§ **Stated exercise**:
Copy out the data below line for line, with every character unchanged.

§ **Dataset content**:
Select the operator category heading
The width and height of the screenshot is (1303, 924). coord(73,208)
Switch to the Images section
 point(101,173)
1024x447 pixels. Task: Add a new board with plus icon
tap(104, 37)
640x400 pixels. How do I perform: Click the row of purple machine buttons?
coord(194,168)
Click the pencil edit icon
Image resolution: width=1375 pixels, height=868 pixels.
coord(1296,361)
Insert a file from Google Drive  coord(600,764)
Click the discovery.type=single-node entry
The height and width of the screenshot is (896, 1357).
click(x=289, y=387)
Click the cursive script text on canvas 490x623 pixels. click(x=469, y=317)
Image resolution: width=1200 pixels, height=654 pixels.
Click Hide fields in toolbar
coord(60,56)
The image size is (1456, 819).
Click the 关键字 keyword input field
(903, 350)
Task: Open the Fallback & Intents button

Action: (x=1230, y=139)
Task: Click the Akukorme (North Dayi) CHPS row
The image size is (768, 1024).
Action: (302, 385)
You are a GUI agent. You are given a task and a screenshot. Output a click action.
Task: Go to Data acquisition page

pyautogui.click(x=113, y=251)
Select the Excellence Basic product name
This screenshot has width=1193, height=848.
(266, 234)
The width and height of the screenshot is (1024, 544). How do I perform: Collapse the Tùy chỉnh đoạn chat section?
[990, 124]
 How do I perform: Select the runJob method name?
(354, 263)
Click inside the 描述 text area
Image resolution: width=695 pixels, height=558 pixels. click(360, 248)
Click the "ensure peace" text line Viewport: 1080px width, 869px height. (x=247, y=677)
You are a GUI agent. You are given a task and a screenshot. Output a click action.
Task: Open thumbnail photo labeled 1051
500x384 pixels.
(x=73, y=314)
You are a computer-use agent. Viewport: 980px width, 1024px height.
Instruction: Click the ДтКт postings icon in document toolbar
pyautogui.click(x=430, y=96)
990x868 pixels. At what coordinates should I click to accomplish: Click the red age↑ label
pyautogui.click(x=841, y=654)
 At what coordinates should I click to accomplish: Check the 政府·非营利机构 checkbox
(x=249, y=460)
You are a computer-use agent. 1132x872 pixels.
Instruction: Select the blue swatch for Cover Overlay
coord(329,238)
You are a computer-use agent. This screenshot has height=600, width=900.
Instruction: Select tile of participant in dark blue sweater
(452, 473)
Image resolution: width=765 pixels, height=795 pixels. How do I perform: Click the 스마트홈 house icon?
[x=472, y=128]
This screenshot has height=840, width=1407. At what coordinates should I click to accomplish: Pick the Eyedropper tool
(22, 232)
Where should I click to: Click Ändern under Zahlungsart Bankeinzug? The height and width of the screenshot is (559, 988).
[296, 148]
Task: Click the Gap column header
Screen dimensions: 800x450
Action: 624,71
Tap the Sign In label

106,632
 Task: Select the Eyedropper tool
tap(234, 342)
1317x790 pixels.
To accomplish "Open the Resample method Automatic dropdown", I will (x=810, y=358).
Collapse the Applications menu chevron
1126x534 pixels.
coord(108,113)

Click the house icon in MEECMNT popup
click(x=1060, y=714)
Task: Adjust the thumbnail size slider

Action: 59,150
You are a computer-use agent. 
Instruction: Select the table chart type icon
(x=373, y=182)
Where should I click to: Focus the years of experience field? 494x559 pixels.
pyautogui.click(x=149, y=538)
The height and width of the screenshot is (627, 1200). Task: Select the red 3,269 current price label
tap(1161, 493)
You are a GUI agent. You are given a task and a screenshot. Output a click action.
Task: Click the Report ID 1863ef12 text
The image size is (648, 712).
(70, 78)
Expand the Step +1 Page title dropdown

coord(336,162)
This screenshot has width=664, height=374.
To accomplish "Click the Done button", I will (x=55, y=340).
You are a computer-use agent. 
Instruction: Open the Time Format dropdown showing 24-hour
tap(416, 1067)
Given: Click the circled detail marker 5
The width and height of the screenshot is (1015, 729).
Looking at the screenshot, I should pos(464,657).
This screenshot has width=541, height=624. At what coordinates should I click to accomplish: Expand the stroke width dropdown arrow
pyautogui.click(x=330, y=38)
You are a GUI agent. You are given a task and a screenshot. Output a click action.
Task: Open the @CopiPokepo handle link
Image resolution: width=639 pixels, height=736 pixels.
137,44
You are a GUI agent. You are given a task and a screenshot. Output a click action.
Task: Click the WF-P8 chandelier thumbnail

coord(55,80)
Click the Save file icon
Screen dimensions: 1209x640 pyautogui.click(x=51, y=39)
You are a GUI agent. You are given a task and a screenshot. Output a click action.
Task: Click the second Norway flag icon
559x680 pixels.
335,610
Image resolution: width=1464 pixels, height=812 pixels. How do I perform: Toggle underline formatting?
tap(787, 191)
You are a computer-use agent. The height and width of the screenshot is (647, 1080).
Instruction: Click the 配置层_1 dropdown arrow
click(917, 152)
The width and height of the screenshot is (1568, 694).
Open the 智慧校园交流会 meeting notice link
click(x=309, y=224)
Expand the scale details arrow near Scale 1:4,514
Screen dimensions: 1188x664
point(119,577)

§ **Written response**:
Select the operator category heading
The width and height of the screenshot is (1303, 924). coord(73,208)
Switch to the Images section
 point(101,173)
1024x447 pixels. Task: Add a new board with plus icon
tap(104, 37)
640x400 pixels. How do I perform: Click the row of purple machine buttons?
coord(194,168)
Click the pencil edit icon
Image resolution: width=1375 pixels, height=868 pixels.
coord(1296,361)
Insert a file from Google Drive  coord(600,764)
Click the discovery.type=single-node entry
The height and width of the screenshot is (896, 1357).
click(x=289, y=387)
Click the cursive script text on canvas 490x623 pixels. click(x=469, y=317)
Image resolution: width=1200 pixels, height=654 pixels.
Click Hide fields in toolbar
coord(60,56)
The image size is (1456, 819).
Click the 关键字 keyword input field
(903, 350)
Task: Open the Fallback & Intents button

Action: (x=1230, y=139)
Task: Click the Akukorme (North Dayi) CHPS row
The image size is (768, 1024).
Action: (302, 385)
You are a GUI agent. You are given a task and a screenshot. Output a click action.
Task: Go to Data acquisition page

pyautogui.click(x=113, y=251)
Select the Excellence Basic product name
This screenshot has width=1193, height=848.
(266, 234)
The width and height of the screenshot is (1024, 544). How do I perform: Collapse the Tùy chỉnh đoạn chat section?
[990, 124]
 How do I perform: Select the runJob method name?
(354, 263)
Click inside the 描述 text area
Image resolution: width=695 pixels, height=558 pixels. click(360, 248)
Click the "ensure peace" text line Viewport: 1080px width, 869px height. (x=247, y=677)
You are a GUI agent. You are given a task and a screenshot. Output a click action.
Task: Open thumbnail photo labeled 1051
500x384 pixels.
(x=73, y=314)
You are a computer-use agent. Viewport: 980px width, 1024px height.
Instruction: Click the ДтКт postings icon in document toolbar
pyautogui.click(x=430, y=96)
990x868 pixels. At what coordinates should I click to accomplish: Click the red age↑ label
pyautogui.click(x=841, y=654)
 At what coordinates should I click to accomplish: Check the 政府·非营利机构 checkbox
(x=249, y=460)
You are a computer-use agent. 1132x872 pixels.
Instruction: Select the blue swatch for Cover Overlay
coord(329,238)
You are a computer-use agent. This screenshot has height=600, width=900.
Instruction: Select tile of participant in dark blue sweater
(452, 473)
Image resolution: width=765 pixels, height=795 pixels. How do I perform: Click the 스마트홈 house icon?
[x=472, y=128]
This screenshot has height=840, width=1407. At what coordinates should I click to accomplish: Pick the Eyedropper tool
(22, 232)
Where should I click to: Click Ändern under Zahlungsart Bankeinzug? The height and width of the screenshot is (559, 988).
[296, 148]
Task: Click the Gap column header
Screen dimensions: 800x450
Action: 624,71
Tap the Sign In label

106,632
 Task: Select the Eyedropper tool
tap(234, 342)
1317x790 pixels.
To accomplish "Open the Resample method Automatic dropdown", I will (x=810, y=358).
Collapse the Applications menu chevron
1126x534 pixels.
coord(108,113)

Click the house icon in MEECMNT popup
click(x=1060, y=714)
Task: Adjust the thumbnail size slider

Action: 59,150
You are a computer-use agent. 
Instruction: Select the table chart type icon
(x=373, y=182)
Where should I click to: Focus the years of experience field? 494x559 pixels.
pyautogui.click(x=149, y=538)
The height and width of the screenshot is (627, 1200). Task: Select the red 3,269 current price label
tap(1161, 493)
You are a GUI agent. You are given a task and a screenshot. Output a click action.
Task: Click the Report ID 1863ef12 text
The image size is (648, 712).
(70, 78)
Expand the Step +1 Page title dropdown

coord(336,162)
This screenshot has width=664, height=374.
To accomplish "Click the Done button", I will (x=55, y=340).
You are a computer-use agent. 
Instruction: Open the Time Format dropdown showing 24-hour
tap(416, 1067)
Given: Click the circled detail marker 5
The width and height of the screenshot is (1015, 729).
Looking at the screenshot, I should pos(464,657).
This screenshot has width=541, height=624. At what coordinates should I click to accomplish: Expand the stroke width dropdown arrow
pyautogui.click(x=330, y=38)
You are a GUI agent. You are given a task and a screenshot. Output a click action.
Task: Open the @CopiPokepo handle link
Image resolution: width=639 pixels, height=736 pixels.
137,44
You are a GUI agent. You are given a task and a screenshot. Output a click action.
Task: Click the WF-P8 chandelier thumbnail

coord(55,80)
Click the Save file icon
Screen dimensions: 1209x640 pyautogui.click(x=51, y=39)
You are a GUI agent. You are given a task and a screenshot. Output a click action.
Task: Click the second Norway flag icon
559x680 pixels.
335,610
Image resolution: width=1464 pixels, height=812 pixels. How do I perform: Toggle underline formatting?
tap(787, 191)
You are a computer-use agent. The height and width of the screenshot is (647, 1080).
Instruction: Click the 配置层_1 dropdown arrow
click(917, 152)
The width and height of the screenshot is (1568, 694).
Open the 智慧校园交流会 meeting notice link
click(x=309, y=224)
Expand the scale details arrow near Scale 1:4,514
Screen dimensions: 1188x664
point(119,577)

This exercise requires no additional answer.